Fossil of the month: Ctenacanthus
What is this strange curved fossil? It might surprise you to discover it's not some type of plant stem or horn coral, but rather part of an ancient shark. Also, although its curving shape might make you think it's some type of internal bone like a rib, it's not. Sharks' skeletons are composed of cartilage rather than bone, and cartilage does not fossilize well, so shark ribs and most other skeletal parts are usually not fossilized. Bony hard parts like teeth, and in some cases, fin spines, are all that remain of ancient sharks, except in very rare cases. Few modern sharks have fin spines, but during the Paleozoic, several types of sharks and shark-like fish had fin spines like this.
Description. Ctenacanthus is a fossil fin spine. It is a form-genus, which means it is a name given to a variety of similar-appearing body parts, rather than to a specific organism. Whole spines are 4 to 7 inches (10 to 18 cm) in length, although smaller broken fragments of less than 2 inches are more common. Spines are slightly curving, and gradually taper to a point. Spines are ornamented with narrow, closely spaced, longitudinal (oriented along the long axis) ridges or ribs. Ribs are commonly ornamented with comb-like projections of tiny bumps (tubercules) across part of their length, although they may be lacking. In cross section, the front (anterior) side of the spine is slightly rounded, and the back (posterior) side is indented with a long furrow. The furrow is where the spine attached to the fin when the shark was living. The lateral margins of the posterior side of the spines are ornamented by a row of low, pointed to sawtooth-like protrusions (denticles).

━━━━━━━━━━

* REQUIREMENT
According to the Ctenacanthus article, how long are whole fin spines?

* MATERIAL
━━━━━━━━━━

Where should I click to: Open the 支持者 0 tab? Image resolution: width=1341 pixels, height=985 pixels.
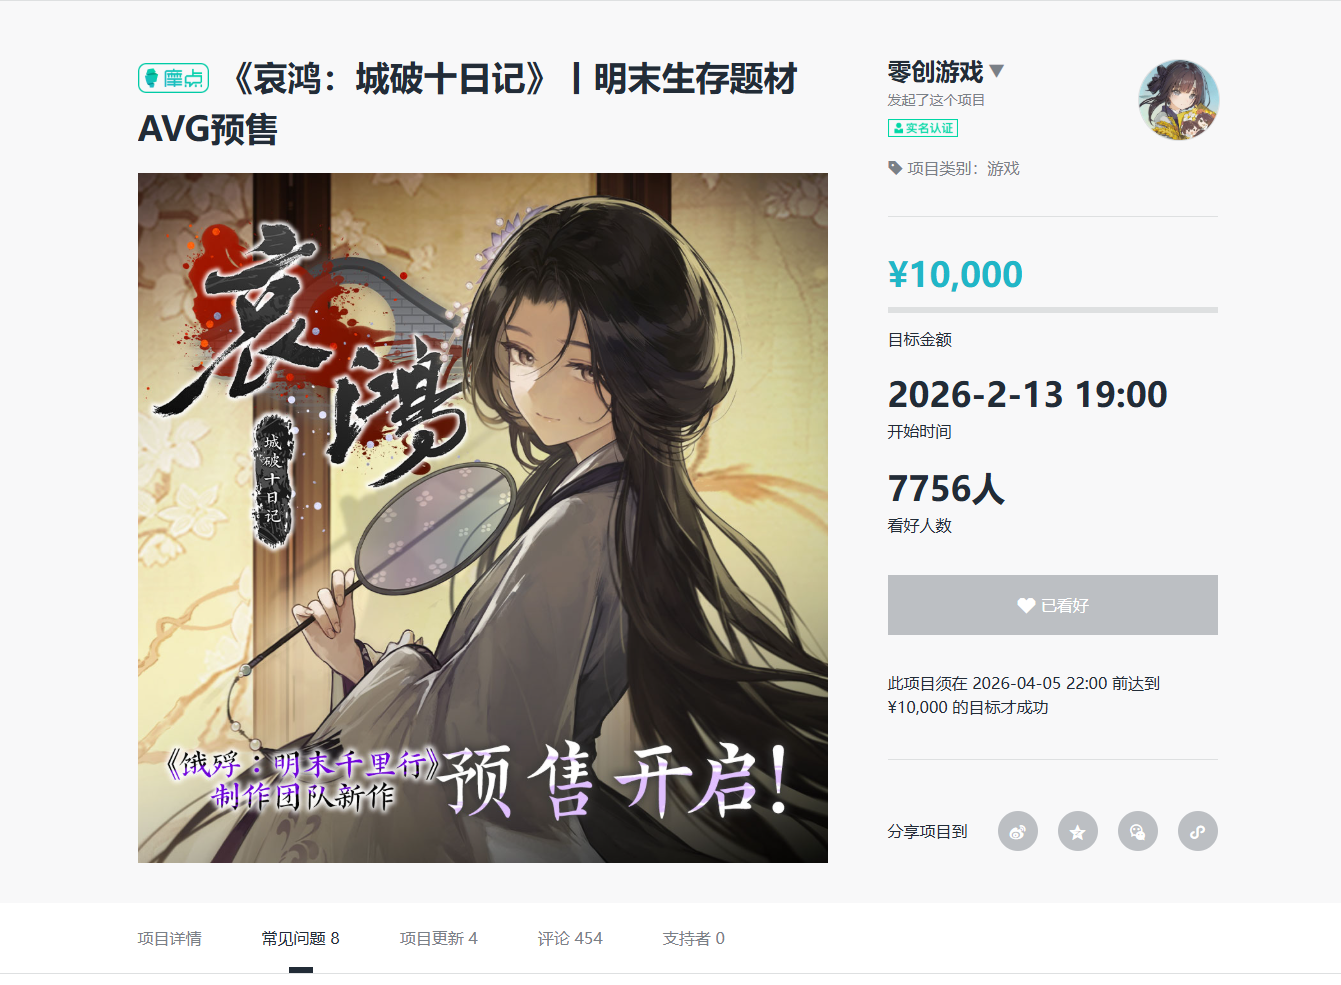click(x=693, y=938)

━━━━━━━━━━

* COMPLETED TASK
4 to 7 inches (10 to 18 cm)